The KEGG pathway enrichment analysis revealed that the DEGs were mostly involved in the DNA replication and cell cycle pathways. The implicated genes included replication factor C subunit 4 (RFC4), minichromosome maintenance complex component 2 (MCM2), MCM5, MCM6, cell division cycle 6 (CDC6), and TTK protein kinase (TTK) (Figure 3A,B; Table 3).

Figure 3 The Kyoto Encyclopedia of Genes and Genomes (KEGG) pathway enrichment analysis of the 40 core differentially expressed genes in esophageal squamous cell carcinoma. (A) KEGG pathway enrichment of hsa03030: DNA replication. Involved genes were replication factor C subunit 4 (RFC4), minichromosome maintenance complex component 2 (MCM2), MCM5, MCM6. (B) KEGG pathway enrichment of hsa04110: cell cycle. Involved genes were cell division cycle 6 (CDC6), TTK protein kinase (TTK), MCM2, MCM5, and MCM6.

### EXERCISE SET
• a. Answer these questions from the text on KEGG pathway enrichment in esophageal squamous cell carcinoma:
(i) Which two pathways were the DEGs mostly involved in?
(ii) How many core differentially expressed genes were analyzed, according to the Figure 3 caption?
(iii) What KEGG code is given for the cell cycle pathway?
• b. Write the next part of the text on KEGG pathway enrichment in esophageal squamous cell carcinoma, starting after its last sentence.

### INFORMATION
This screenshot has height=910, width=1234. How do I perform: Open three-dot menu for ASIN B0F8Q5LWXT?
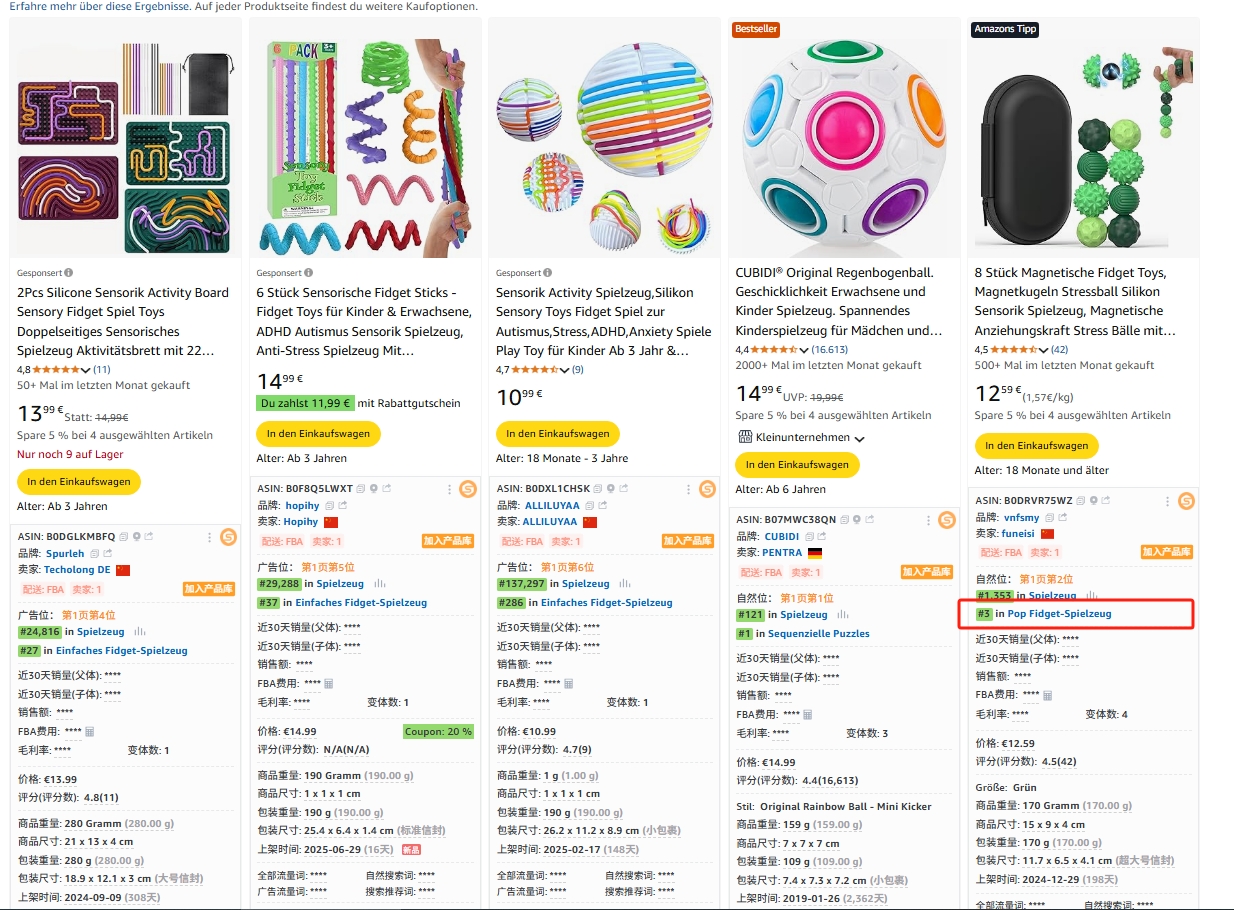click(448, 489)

---

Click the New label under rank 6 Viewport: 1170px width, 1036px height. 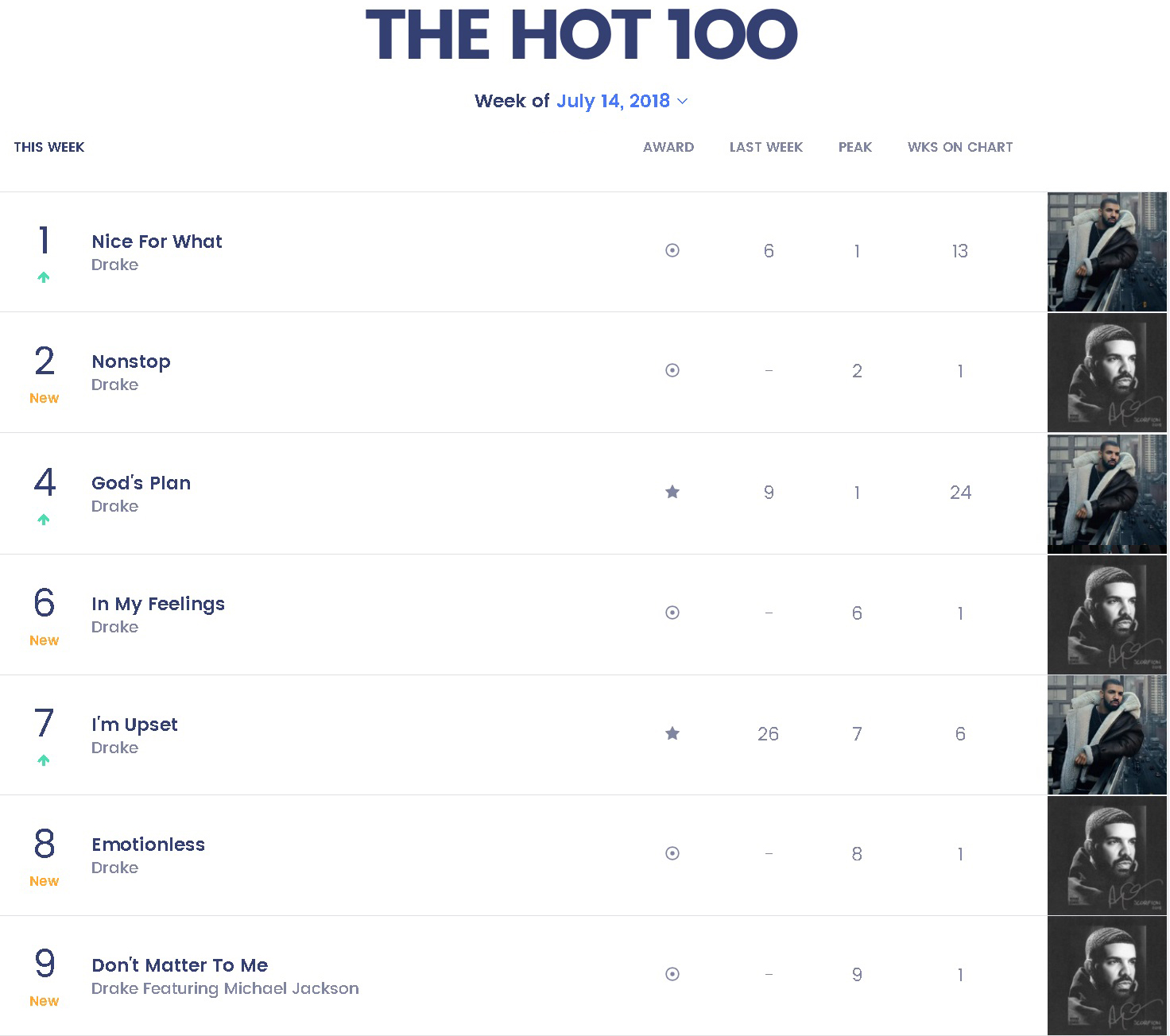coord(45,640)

### TASK-BY-TASK RESULTS
• a.
(i) The DNA replication and cell cycle pathways.
(ii) 40.
(iii) hsa04110.

• b.
Finally, we conducted a survival analysis of 39 identified core DEGs, as PICALM interacting mitotic regulator (FAM64A) was excluded due to a lack of survival data. With P<0.05 indicating statistical significance, 15 genes were found to be statistically significantly related to survival and are shown in Figure 4. The survival curves of the other 24 genes are presented in Figure S2.

Figure 4 Kaplan-Meier plots of the 15 genes with statistical significance (P<0.05). Gene name is shown at the top of each figure part. Black line represents low expression of the identified gene, and red line represents high expression of the identified gene. Corresponding life table, hazard ratio, and log-rank P value are shown in each figure part.

The GO analysis of the 15 significant genes revealed that the most enriched BP, CC, and MF were cell division, nucleoplasm, and ATP binding, respectively (Table 4). KEGG pathway enrichment analysis again showed enrichment mainly in the cell cycle pathway (Figure 3B and Table 5).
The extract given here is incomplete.